● PAGE EXCERPT
——

# Poor Use of Iconic Photo



## Fiji (26 Feb 2010)

The British Airlines Stewards and Stewardesses Association (BASSA) have used the symbolism of the iconic Joe Rosenthal photo of the flag raising at Iwo Jima to represent their stuggle with British Airways management. 

http://www.bassa.co.uk/BASSA/webpages/front.asp

Is this not crazy to suggest that their fight with management is the same as the one that claimed the lives of over 24,000 service personal? 

Let them know Office@bassa.co.uk


----------



## HavocSteve (26 Feb 2010)

Yea... would not want to be associated with them in anyway after that photo =\ No one died to get better pay right? Iwo Jima cost many lives.


----------



## Michael OLeary (26 Feb 2010)

Not your personal army.


----------



## Edward Campbell (26 Feb 2010)

_Icons_ of various sorts, from real, religious icons through to national flags and _iconic_ people and events, are routinely used and misused by people, agencies and governments. The British Airlines Stewardesses (or whatever they call themselves) are not breaking new ground nor is their _icon_ egregiously offensive to anyone, I think. Consider:







or 







Edit: typo


----------



## Jammer (26 Feb 2010)

Lighen up folks...it's really quite inventive. 
Besides it's called freedom of expression...isn't it nice??


----------



## ModlrMike (26 Feb 2010)

I have no problem with variations on a theme, a la the lightbulb photo. However I think that the picture in question is a direct photoshop of the Mount Suribachi photo and as such a little tasteless. Freedom of expression notwithstanding, there should be some sensitivity involved when using such important source material.


----------



## 1feral1 (26 Feb 2010)

WRT bassa's site at post No. 1 of their rendition of the Iwo pic, I don't have a problem with it at all. Quite creative, and 'gotta' love those dresses  :nod:

I was more disgusted in an offical Canada Remeberance Day poster of Dieppe ( got it from the Regina RCL in the 80's or early 90's), an artist's rendition of a landing craft on a beach (in the real pic there was a corpse or two lying on the ground) with a bunch of rubble drawn over where the bodies were lying. That is tasteless.

I still have that poster in a box somewhere.


Regards,

Wes


----------



## mariomike (26 Feb 2010)

Just guessing......
I wonder if the estates of the now deceased flag-raisers ( some were KIA shortly after the photo ) would be entitled to a royalty?

I saw a show on 60 Minutes about "working stiffs". That is, estates of deceased celebrities receiving more in royalties than some of the stars did when alive.
"A Living for the Dead":
 http://www.cbsnews.com/video/watch/?id=5345034n


----------



## mariomike (26 Feb 2010)

Overwatch Downunder said:
			
		

> I was more disgusted in an offical Canada Remeberance Day poster of Dieppe ( got it from the Regina RCL in the 80's or early 90's), an artist's rendition of a landing craft on a beach (in the real pic there was a corpse or two lying on the ground) with a bunch of rubble drawn over where the bodies were lying.

——

● JOBS
A. Please copy word for word the part of the forum thread about the Iwo Jima photo, starting with "I saw a show" and going on through "did when alive.".
B. Continue the forum thread about the Iwo Jima photo from the point where it stops.

● STORED DATA
——

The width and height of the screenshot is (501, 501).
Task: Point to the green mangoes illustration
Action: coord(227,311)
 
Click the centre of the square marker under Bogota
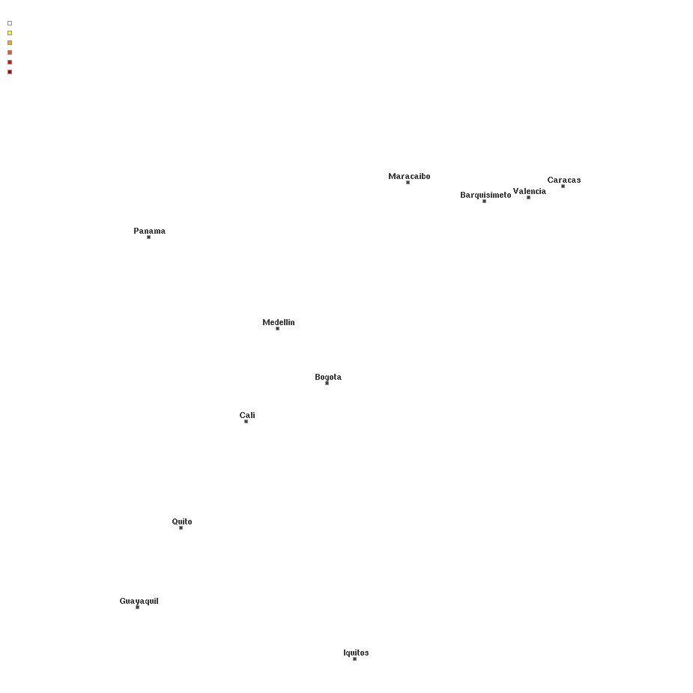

——

● ANSWERS TO EACH TASK
A.
I saw a show on 60 Minutes about "working stiffs". That is, estates of deceased celebrities receiving more in royalties than some of the stars did when alive.

B.
Is this the one, Wes?:
http://www.vac-acc.gc.ca/content/collections/poster/images/jpgs_lrg/poster_1992.jpg


----------



## 1feral1 (26 Feb 2010)

Good hunting mate, yes thats it. Now how about finding the pic?

I am sure you can understand my disgust.

Cheers,

Wes


----------



## mariomike (26 Feb 2010)

Overwatch Downunder said:
			
		

> Now how about finding the pic?



At your service, Wes!:
http://www.kingsown.ca/Canadian_soldiers_Dieppe.jpg

Another Photoshop job!


----------



## Fiji (27 Feb 2010)

Jammer said:
			
		

> Lighen up folks...it's really quite inventive.
> Besides it's called freedom of expression...isn't it nice??



I agree that they have their total right to Freedom of expression. I, as well as everyone else here is entitled to theirs in telling them that their use of that picture is poor taste and insensitive.  To me, examples of this represent a total lack of understanding and appreciation of history. I would never question their right to underappreciate that sacrifice. But I will question them and encourage others to do the same.


----------



## mariomike (27 Feb 2010)

Isn't the real thing more inspiring?:
 http://upload.wikimedia.org/wikipedia/commons/9/9a/USMC_War_Memorial_Sunset_Parade_2008-07-08.jpg

I am of the opinion that using the Rosenthal photo for advertising is immoral. The men in that photo represented heroes. Many of whom died on those awful islands. 
Thankfully, Canada was spared, for the most part, from the war in the Pacific. That's something we can thank the Americans for.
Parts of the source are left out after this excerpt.